*What is being asked*. Your task is to return, word for word, only the lines from the line with "The height and" through the close of the data. Exclude all pictures.

*Collected data entries*.
__________

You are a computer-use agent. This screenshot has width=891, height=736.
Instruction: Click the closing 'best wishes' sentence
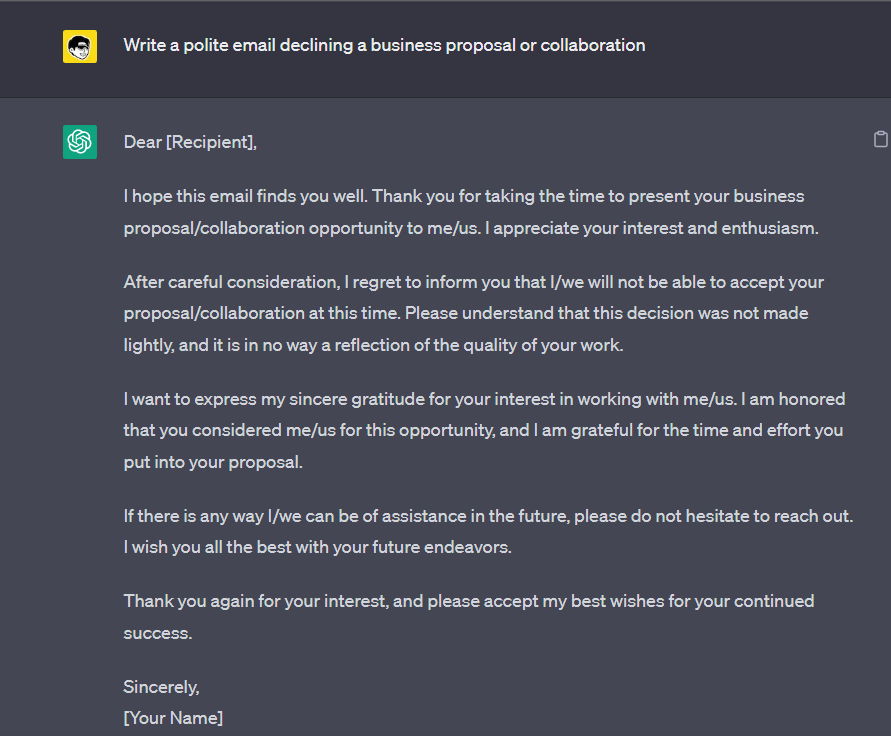click(x=468, y=616)
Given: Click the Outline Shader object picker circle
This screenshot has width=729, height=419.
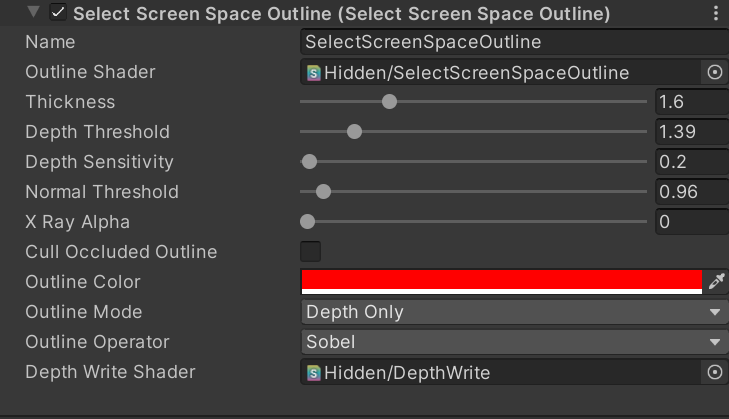Looking at the screenshot, I should [x=714, y=72].
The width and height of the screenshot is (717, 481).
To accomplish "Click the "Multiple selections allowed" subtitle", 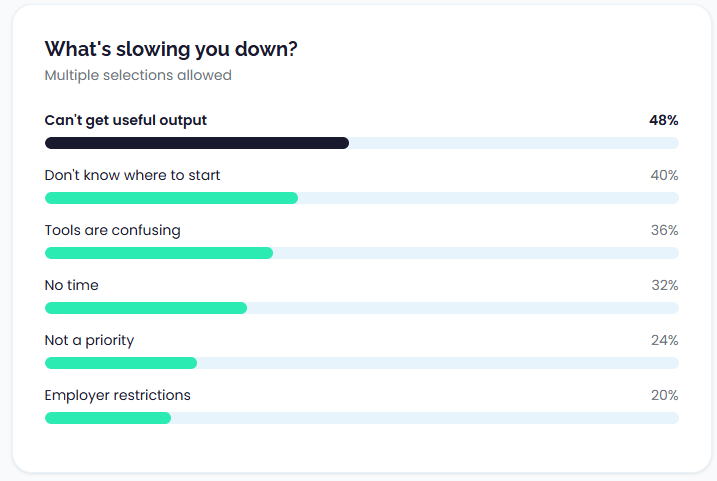I will [138, 75].
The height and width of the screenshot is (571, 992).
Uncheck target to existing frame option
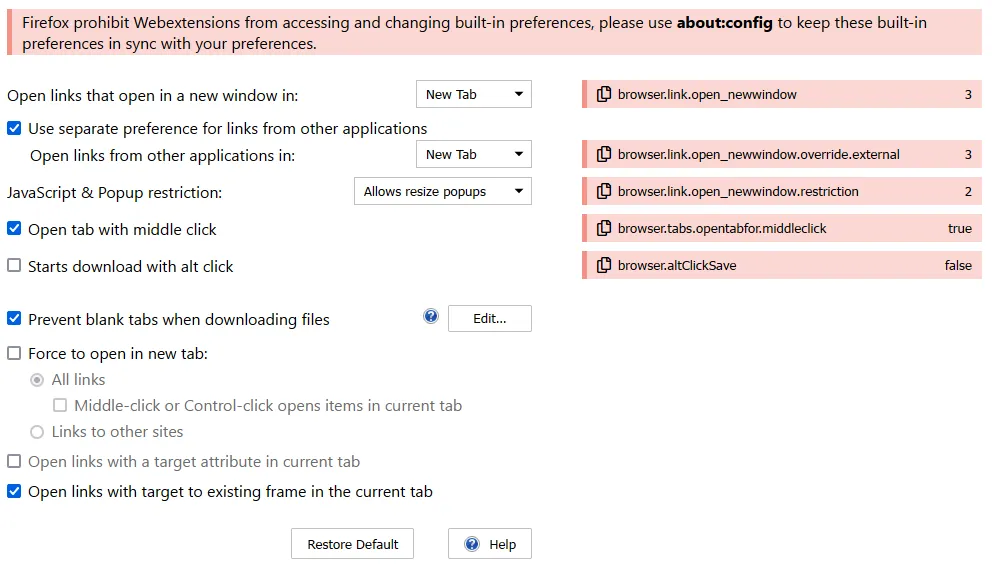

__________

*The answer*.
The height and width of the screenshot is (571, 992).
Uncheck target to existing frame option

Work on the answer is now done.